Despite the fact that the government is keen on importing energy from outside the EU, it is not showing any rush in making this particular African project happen. Moreover, the idea of receiving foreign energy is not positively welcomed by local energy producers that see this as an additional threat to their businesses.

TuNur is a partnership between Low Carbon (British renewables investor), Nur Energie, and Tunisian investors. The TuNur project might mean that around 2.5 million British homes will get solar energy from Tunisia by 2018. In order to connect to the European grid, there will be a substation near Rome connected to Tunisia by an undersea cable. For this to happen, laws were needed between the Tunisian parliament and the Italian network operator to regulate the export of energy. However, who will pay for this infrastructure is still undergoing debate and the final project is not expected to be operational before 2024.

The project is expected to bring 2GW of solar energy to the United Kingdom and the company involved said it has spent 10 million euros developing the new site. It claims to have collected on-site solar data during 3 years and they plan to use concentrated solar power technology for this project. In addition, the company claims that the electricity supplies will be secure and 20% cheaper than home grown sources like offshore wind.

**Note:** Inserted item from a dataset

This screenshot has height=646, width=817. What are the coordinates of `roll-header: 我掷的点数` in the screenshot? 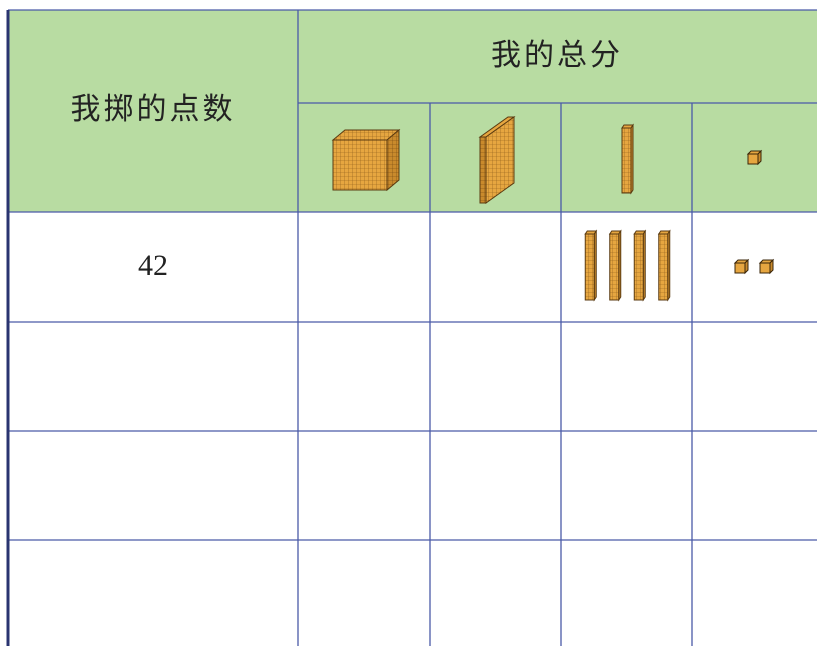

No doubt the interest in the renewable energy industry is growing fast in the UK. However, it is unclear which source of energy will take the first place and also there will be complex discussions regarding the necessary investments for each project. Furthermore, apart from being a complicated industry, now there is a new factor that makes it even more complex, which is foreign competition. The UK government and the DECC have a lot of work ahead of them in terms of regulations and legislation.